If the user wants to use a local socket then one should edit /etc/clamd.conf: LocalSocket /var/amavis/clamd.sock otherwise the following error will appear in clamd's log and the daemon will die: ERROR: Socket file /var/run/clamav/clamd.sock could not be bound: Permission denied Also, the guide says to add this to clamd.conf: PidFile /var/run/amavis/clamd.pid but it should be: PidFile /var/amavis/clamd.pid otherwise the clamd log will report: ERROR: Can't save PID in file /var/run/amavis/clamd.pid Reproducible: Always
CCing the author for some feedback on the report.
Also clamav's socket name in amavisd.conf must be like the one specified by LocalSocket in clamd.conf. So Code Listing 2.12 (Modifying /etc/amavisd.conf) should show something like: ['ClamAV-clamd', \&ask_daemon, ["CONTSCAN {}\n", "/var/amavis/clamd.sock"],
/var/amavis/virusmails doesn't seem to be used or should be specified how to(by default /var/amavis/quarantine is used instead).
I've been meaning to update the guide for long time now. In general clamd should either be running as the clamav user and place it's socket and pid file in /var/run/clamav or it should run with amavis permissions and put the files in /var/amavis/ >If the user wants to use a local socket then one should edit /etc/clamd.conf: >LocalSocket /var/amavis/clamd.sock >otherwise the following error will appear in clamd's log and the daemon will >die: >ERROR: Socket file /var/run/clamav/clamd.sock could not be bound: Permission >denied The guide already says to change the socket to: LocalSocket /var/amavis/clamd It appears that the LocalSocket option was set to /var/run/clamav/clamd.sock. >PidFile /var/run/amavis/clamd.pid >but it should be: >PidFile /var/amavis/clamd.pid Agreed. putting the clamd pid file in /var/amavis is cleaner than /var/run/amavis/ As for comment #2 I think the clamd part of amavisd.conf is fine. I'm going to build another anti spam box soon so I'll try to update most of the guide soon.
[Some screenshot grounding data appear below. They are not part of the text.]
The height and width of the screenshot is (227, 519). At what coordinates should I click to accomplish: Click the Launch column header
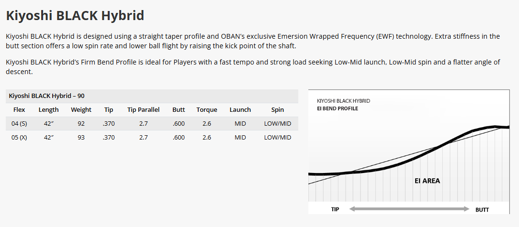[x=240, y=109]
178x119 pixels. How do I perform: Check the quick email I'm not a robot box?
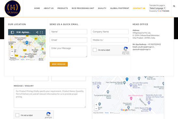pos(95,50)
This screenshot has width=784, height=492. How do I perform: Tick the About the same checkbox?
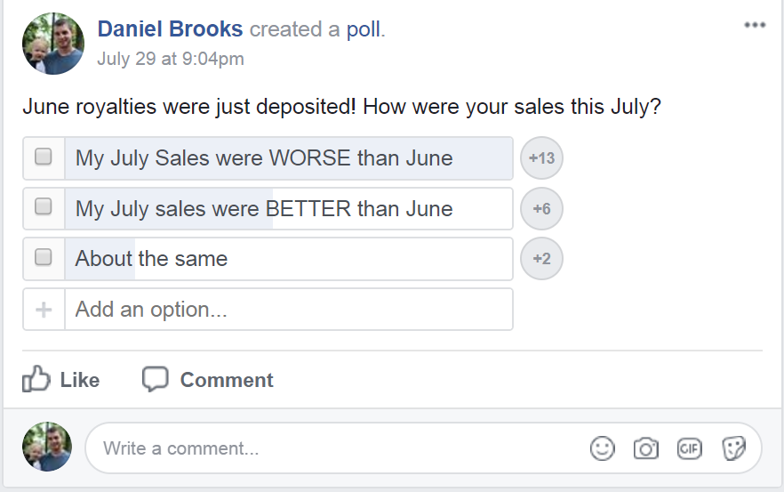click(43, 257)
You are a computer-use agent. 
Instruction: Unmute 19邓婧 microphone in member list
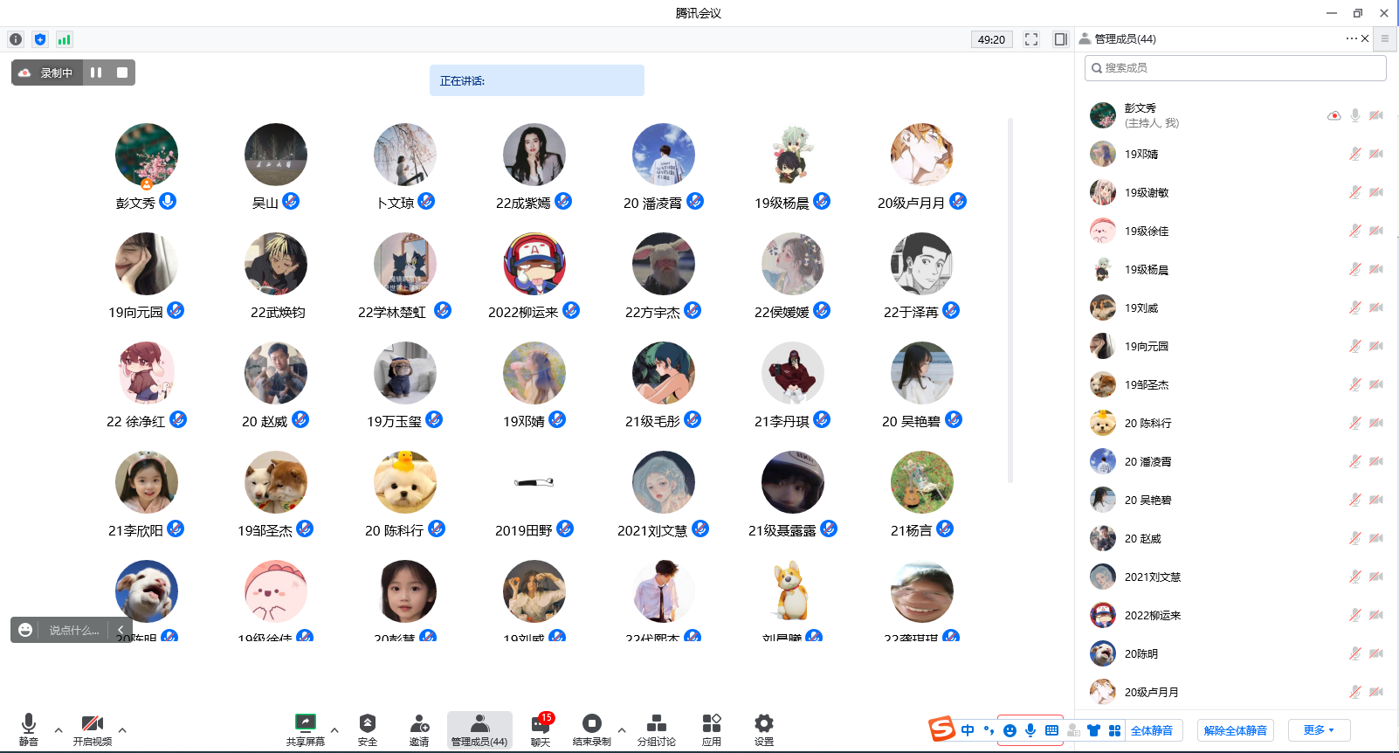click(x=1354, y=154)
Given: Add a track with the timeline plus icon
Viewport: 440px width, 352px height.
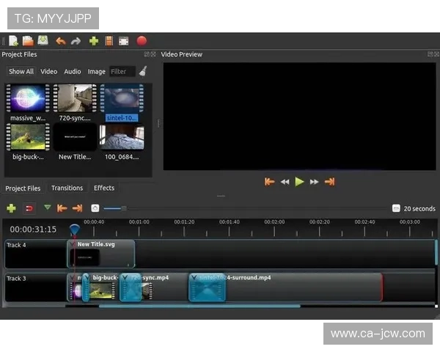Looking at the screenshot, I should [11, 208].
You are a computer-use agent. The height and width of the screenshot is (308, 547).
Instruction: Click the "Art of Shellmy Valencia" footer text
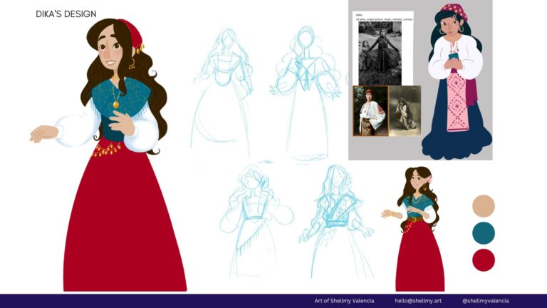[344, 301]
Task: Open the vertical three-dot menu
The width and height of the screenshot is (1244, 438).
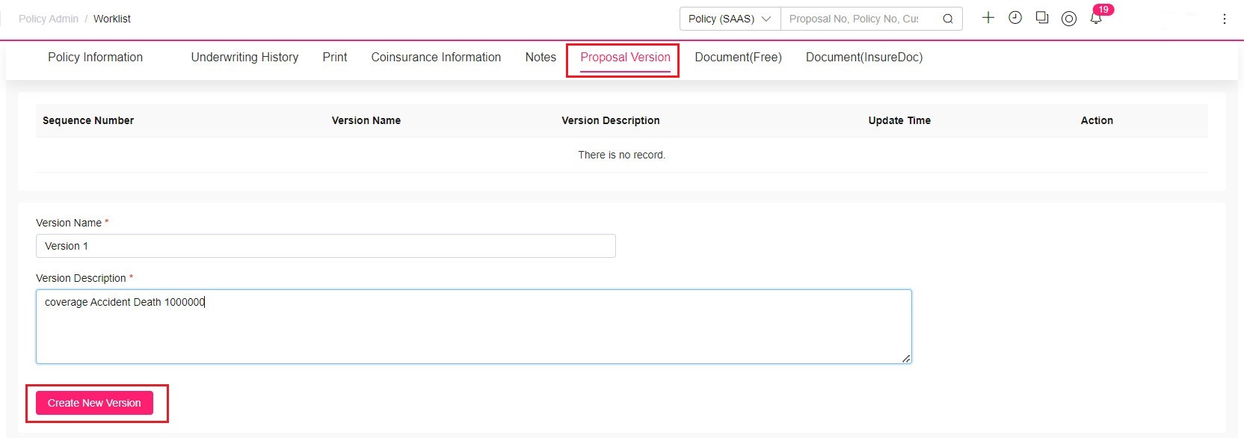Action: coord(1225,19)
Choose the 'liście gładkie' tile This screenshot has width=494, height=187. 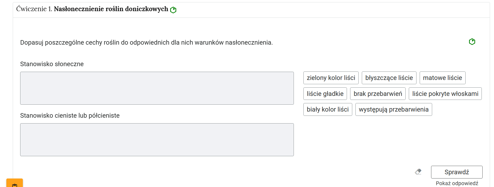click(325, 94)
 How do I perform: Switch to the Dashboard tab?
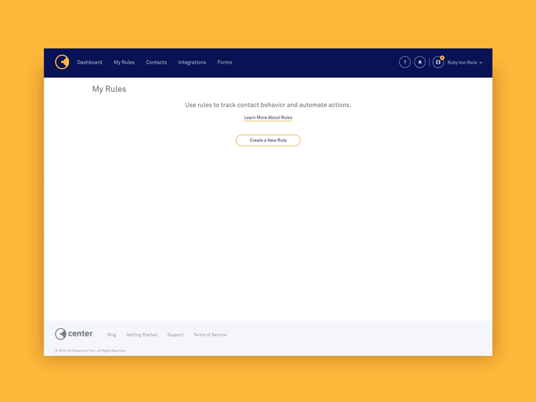coord(90,62)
(In reply to comment #4) > The guide already says to change the socket to: > LocalSocket /var/amavis/clamd You're right. My bad. I overlooked that... So that part is fine. Also, it appears that the latest clamav releases have the following options already set by default: ScanMail ScanArchive They could be removed to make it tidier although it doesn't hurt to leave them there. While you setup a new mailfiltering box maybe you could also include RBL lookup stuff. For example, one thing I'm not really sure of is whether RBL lookups should be performed before or after graylisting. So my smtpd_recipient_restrictions looks like this: permit_mynetworks, reject_unauth_destination, reject_unknown_client_hostname, reject_rbl_client zen.spamhaus.org, reject_rbl_client bl.spamcop.net, reject_rbl_client combined.njabl.org, reject_rhsbl_client blackhole.securitysage.com, reject_rhsbl_sender blackhole.securitysage.com, check_policy_service inet:127.0.0.1:2501 # SQLgrey On another Gentoo box I have a qmail system where greylisting is performed before RBL lookups. Maybe this is a better approach because it could save Internet bandwidth. It would be nice if you could study that too and compile it into the guide. ;-) Thanks.
Thx for the feedback. I would probably do the RBL checks with policyd-weight as mails can be rejected before being accepted by Postfix. Then I would greylist with policyd before finally running mails through amavisd-new. I don't wether running qmail give you the same range of options.
(In reply to comment #6) > do the RBL checks with policyd-weight Then greylist with policyd Sounds good. > I don't wether running qmail give you the same range of options. qmail is quite powerful but isn't that easily extensible. I'm gradually moving to postfix and/or exim but I guess I'll end up having all three on different MX hosts.
...so, what exactly should be changed? jaervosz?
We'll have to mark this as CANTFIX or LATER or some other variation if this times out any more. Any news?
(In reply to comment #9) > We'll have to mark this as CANTFIX or LATER or some other variation if this > times out any more. Any news? I don't see the need to close valid bug with a bit unclear solution as LATER.
(In reply to comment #10) > I don't see the need to close valid bug with a bit unclear solution as LATER. It's been two months since it was open, and there's no solution in sight. jaervosz, does anything *really* need to happen for this bug? Also, can we get an ETA for the other changes you said you'd be working on?
Sorry for my lack of action on this one. I still plan to clean up the guide as soon as possible, but I don't believe this to be a bug per se. So I think it can be safely closed.
(In reply to comment #12) > Sorry for my lack of action on this one. I still plan to clean up the guide as > soon as possible, but I don't believe this to be a bug per se. So I think it > can be safely closed. Okay. When you've got some patches ready for us, feel free to reopen this bug or create a new one with your improvements for the guide.